Intermittent Syncopal Atrioventricular Block With Normal Electrophysiology Study

Value of the Loop Recorder in Diagnosis and Efficacy of Cardioneuroablation in Treatment Without a Pacemaker

Jose Carlos Pachon-M, MD, PhD, CCDS, FHRS, FLAHRS1,2; Enrique I Pachon-M, MD, PhD1,2; Juan Carlos Pachon-M, MD, PhD1,2; Tomas G Santillana-P, MD2; Felipe Ortencio, MD2; Tasso J. Lobo, MD2; Carlos Thiene C Pachon, MD2; Christian Higuti, MD2; Juan Carlos Zerpa-A, MD2; Maria Zelia C. Pachon, MD2  

1São Paulo University, São Paulo, Brazil; 2São Paulo Heart Hospital, São Paulo, Brazil

January 2024
© 2024 HMP Global. All Rights Reserved.
Any views and opinions expressed are those of the author(s) and/or participants and do not necessarily reflect the views, policy, or position of EP Lab Digest or HMP Global, their employees, and affiliates. 

EP LAB DIGEST. 2024;24(1):1,10-11,22.

Case Description

A 26-year-old woman without any significant family history began 10 years ago to experience repetitive episodes of transient loss of consciousness (presyncope and syncope) lasting 5-10 seconds, preceded by blurred vision. The symptoms were enough to prevent her from regular activities. Electrocardiogram (ECG), Holter monitoring, and treadmill tests were normal. The clinical cardiologist referred the patient for further investigation.

Laboratory screening demonstrated normal electrolytes and no infectious, inflammatory, or hormonal abnormalities were identified. Transthoracic echocardiogram showed mitral prolapse with discrete myxomatous degeneration and regurgitation. During the treadmill test, the patient reached the maximum heart rate without symptoms.
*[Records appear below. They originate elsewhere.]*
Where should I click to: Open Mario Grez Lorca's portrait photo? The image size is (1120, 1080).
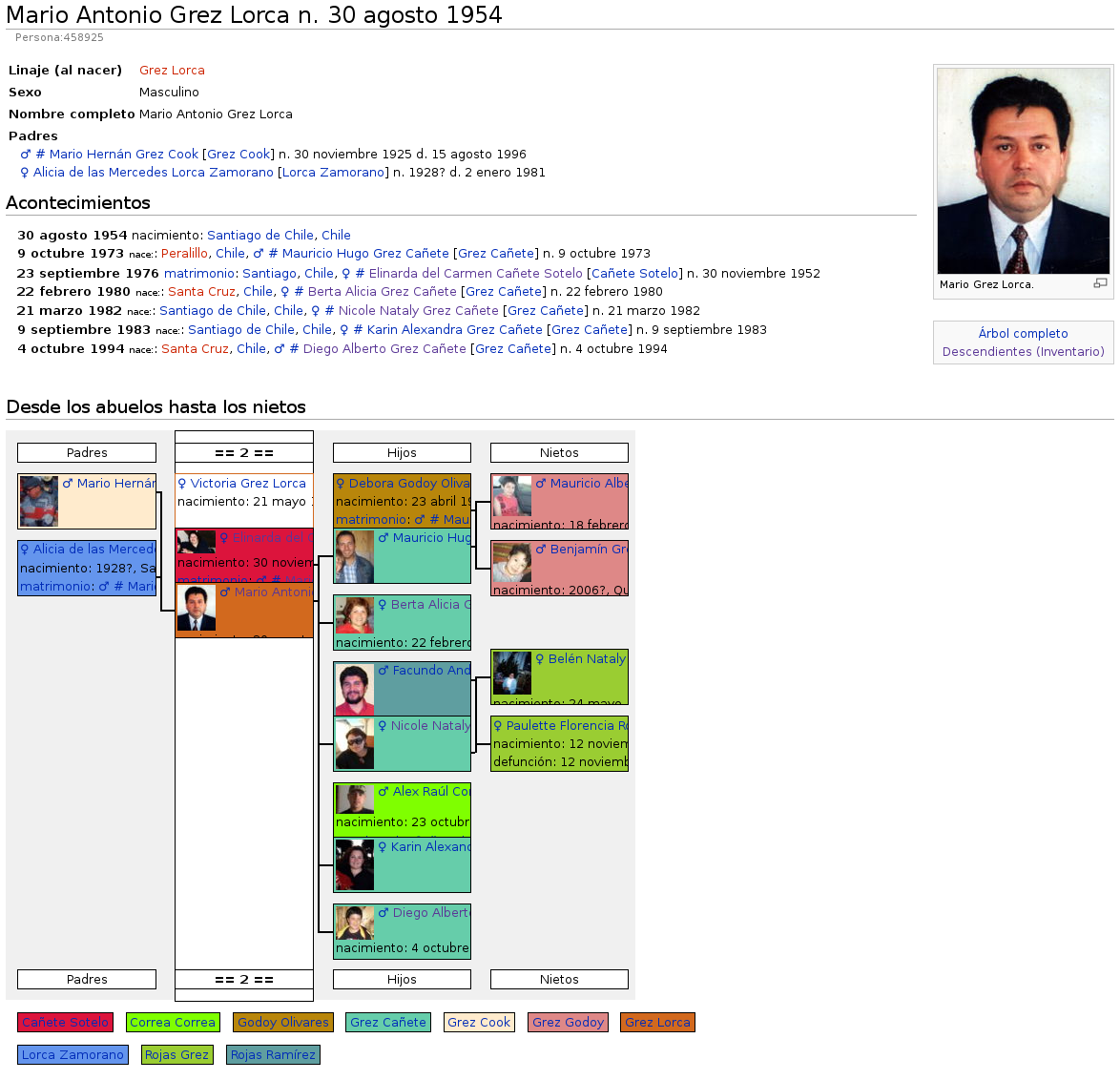(x=1023, y=172)
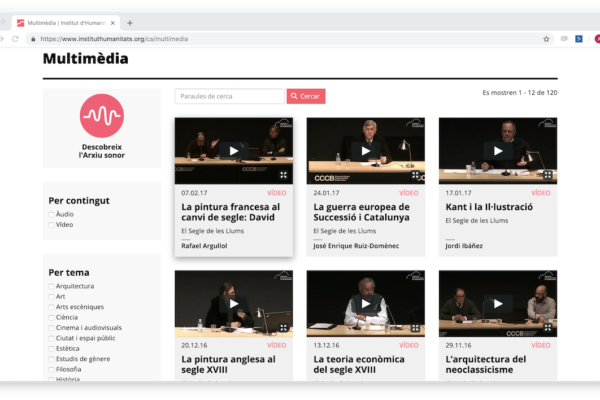The height and width of the screenshot is (400, 600).
Task: Expand fullscreen icon on La guerra europea thumbnail
Action: pyautogui.click(x=415, y=174)
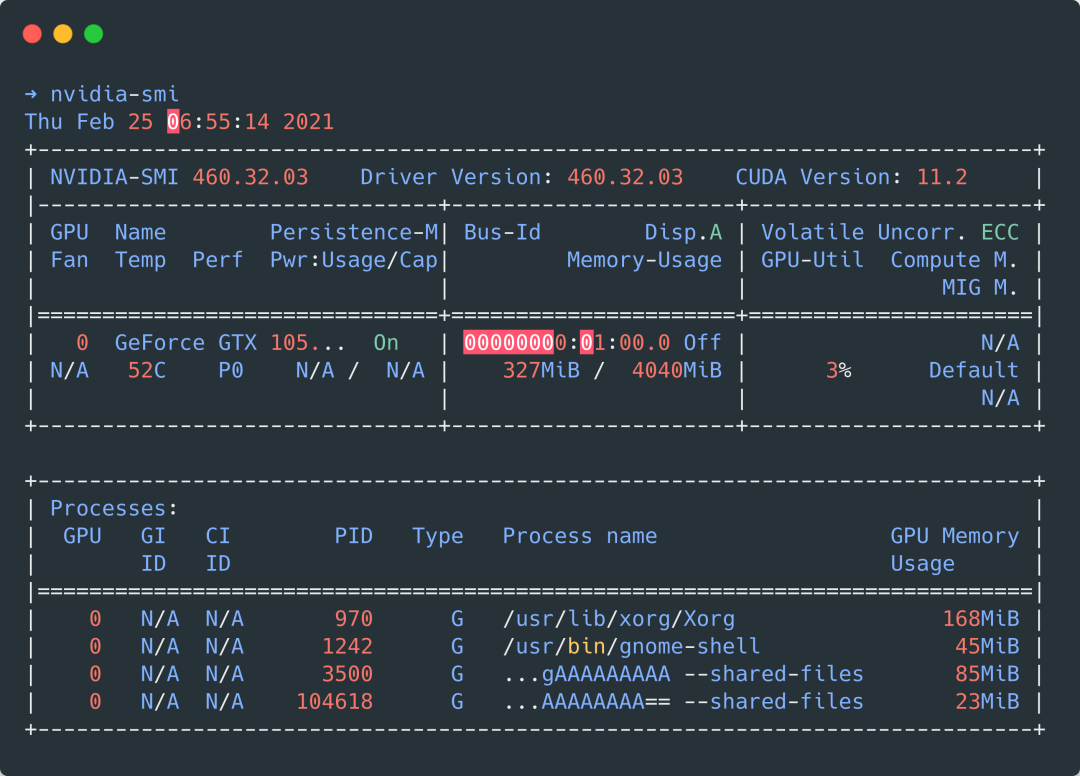Click the 52C temperature reading
The height and width of the screenshot is (776, 1080).
tap(147, 370)
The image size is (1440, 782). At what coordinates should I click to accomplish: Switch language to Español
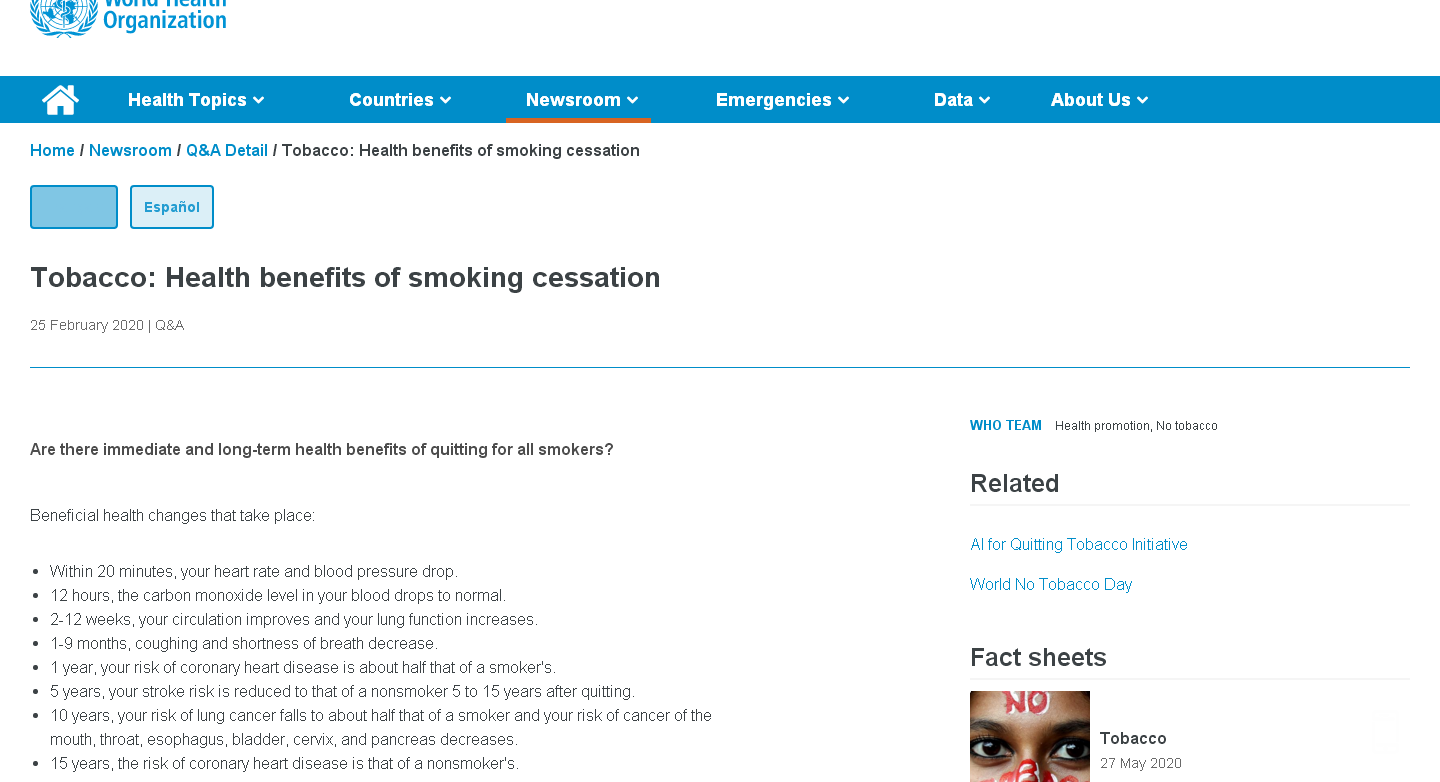pyautogui.click(x=172, y=207)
The ECG was negative for ischemia, and there were no arrhythmias during or after exercise. Holter monitoring (24-hour) revealed normal sinus rhythm, no atrioventricular (AV) block, and an absence of significant arrhythmias. Additionally, 24-hour blood pressure monitoring was normal. Signal-averaged ECG showed normal QRS duration and no late potentials. Head-up tilt table testing was within normal parameters without symptoms. Cardiac magnetic resonance (MR) demonstrated preserved left ventricular ejection fraction as well as absence of late enhancement and other abnormalities.
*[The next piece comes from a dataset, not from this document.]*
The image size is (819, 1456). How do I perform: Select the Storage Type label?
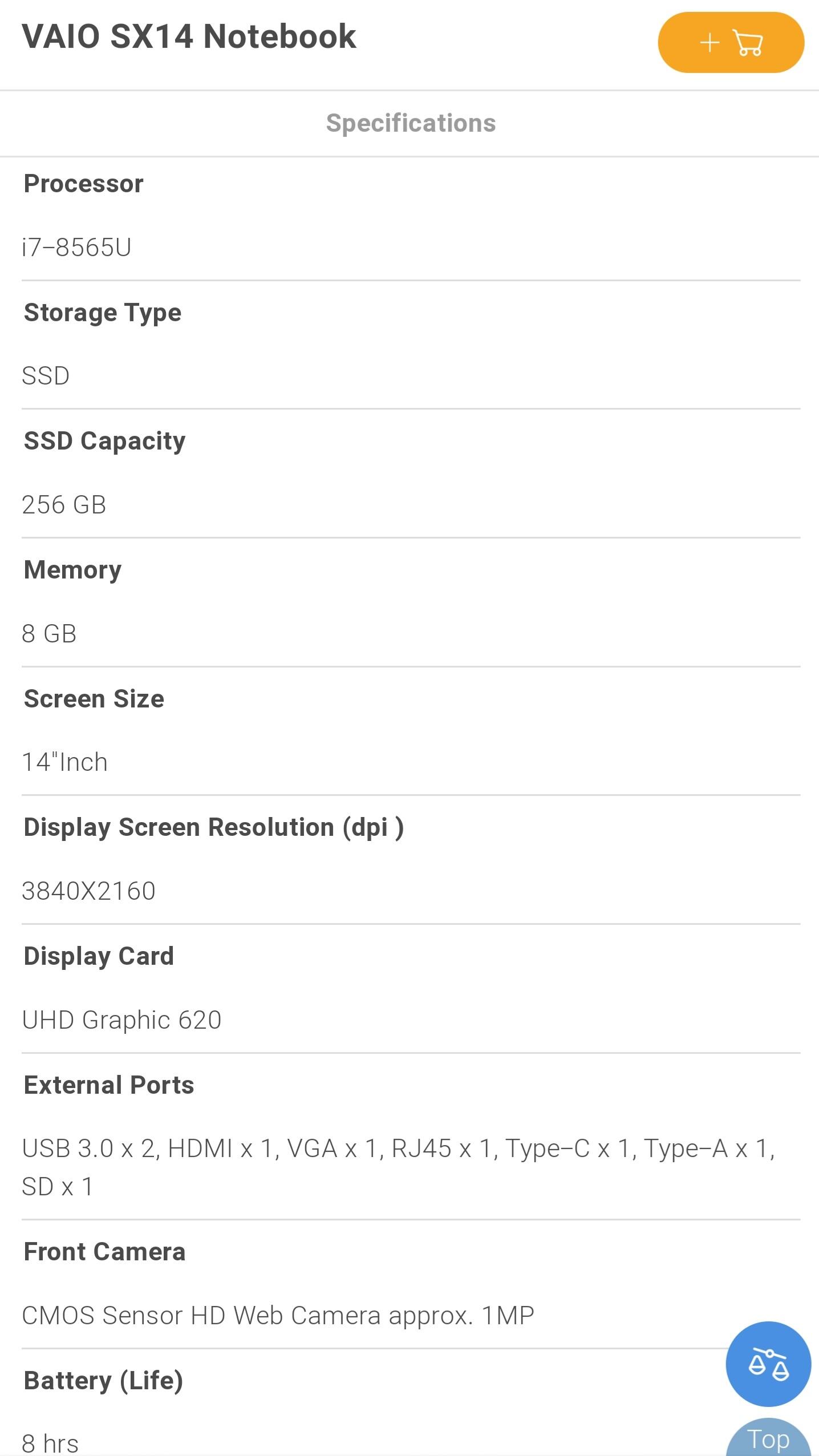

An electrophysiology (EP) study was performed and all the baseline parameters of the His bundle electrogram were normal. Atrial or ventricular arrhythmias were not induced (with and without isoproterenol infusion), and programmed stimulation with up to 4 extrastimuli was performed from the right and left ventricles. An ajmaline test1 was performed, which was negative for Brugada syndrome, and the dromotropic reserve of the His-Purkinje system was normal. Extracardiac vagal stimulation (ECVS)2 showed long pauses due to sinus arrest and AV block when repeated during atrial stimulation at 70 beats per minute. These responses may be normal and deserve no treatment if not related to a spontaneous appearance. It was also noted that the vagal responses were eliminated by atropine infusion.

Since an abnormality to explain the clinical condition was not found, an implantable event monitor was indicated. After 2 weeks, the patient presented with syncope during low physical activity.
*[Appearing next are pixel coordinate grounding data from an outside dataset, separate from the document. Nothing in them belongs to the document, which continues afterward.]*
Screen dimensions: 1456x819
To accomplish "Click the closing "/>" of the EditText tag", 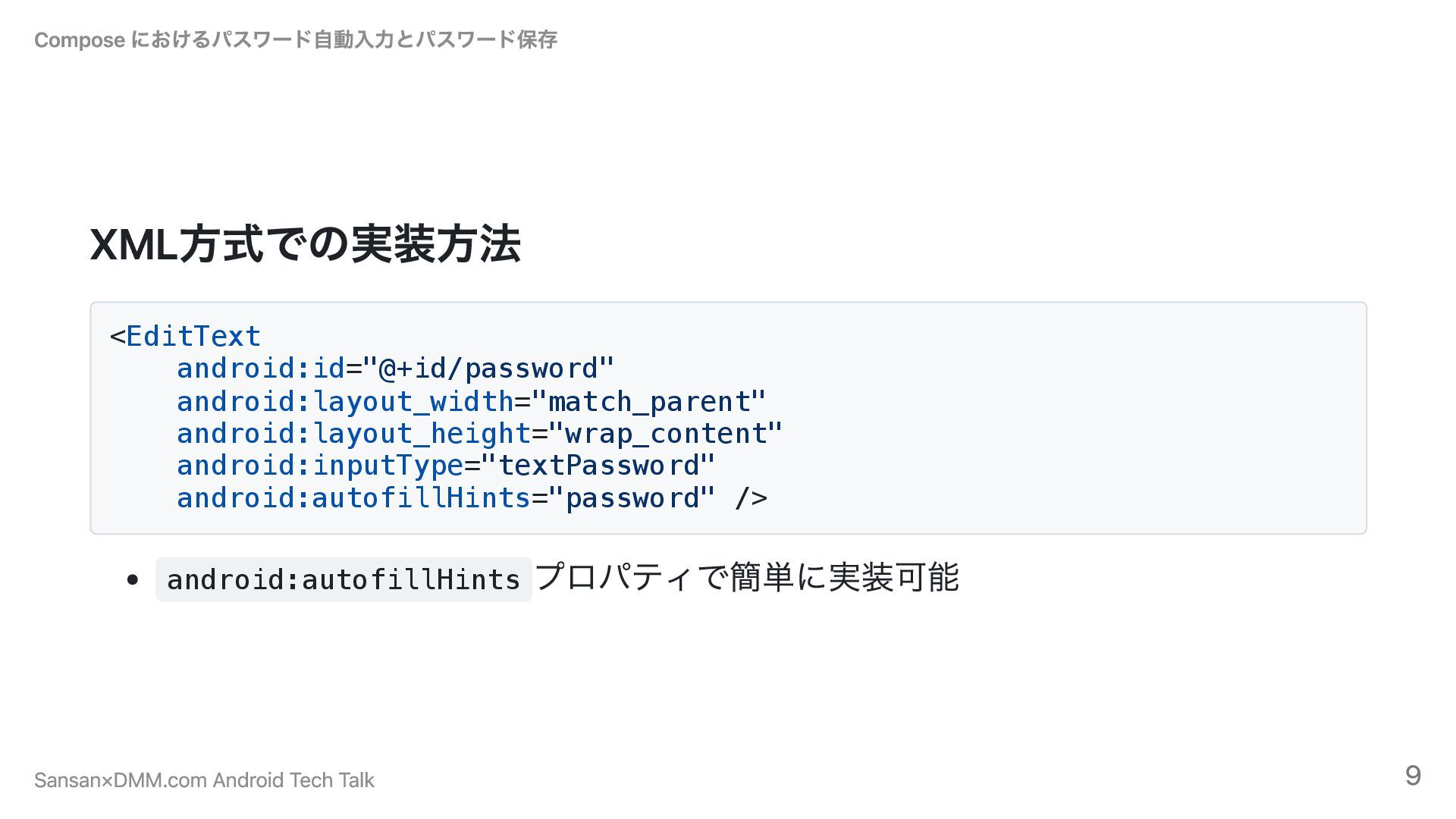I will tap(751, 498).
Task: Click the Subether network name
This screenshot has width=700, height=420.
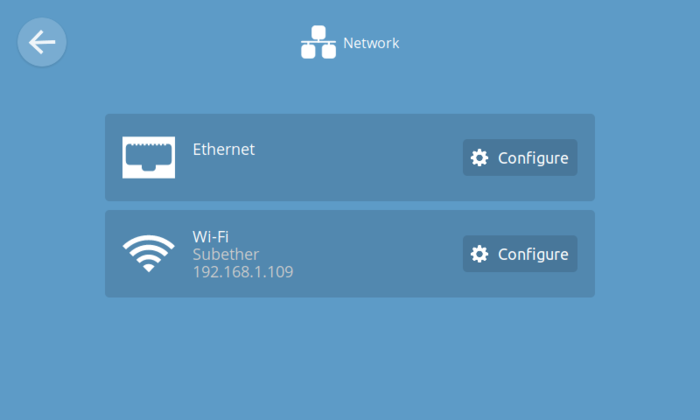Action: (x=225, y=254)
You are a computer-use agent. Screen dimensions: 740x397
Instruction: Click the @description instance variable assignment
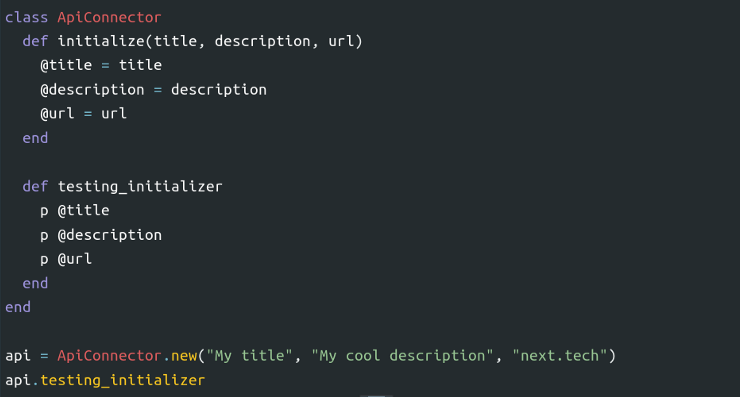coord(153,90)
Interrogation of the event monitor showed intermittent AV block at the moment of the symptom (Figure 1). The AV block was considered functional, induced by the action of the autonomic nervous system, more specifically by transitory sympathetic plus vagal hyperactivity since no organic pathology of AV conduction was found.3

Therefore, cardioneuroablation (CNA)4-8 (Figure 2) controlled by stepwise ECVS2 was indicated with the purpose of attenuating the vagal action (Figure 3).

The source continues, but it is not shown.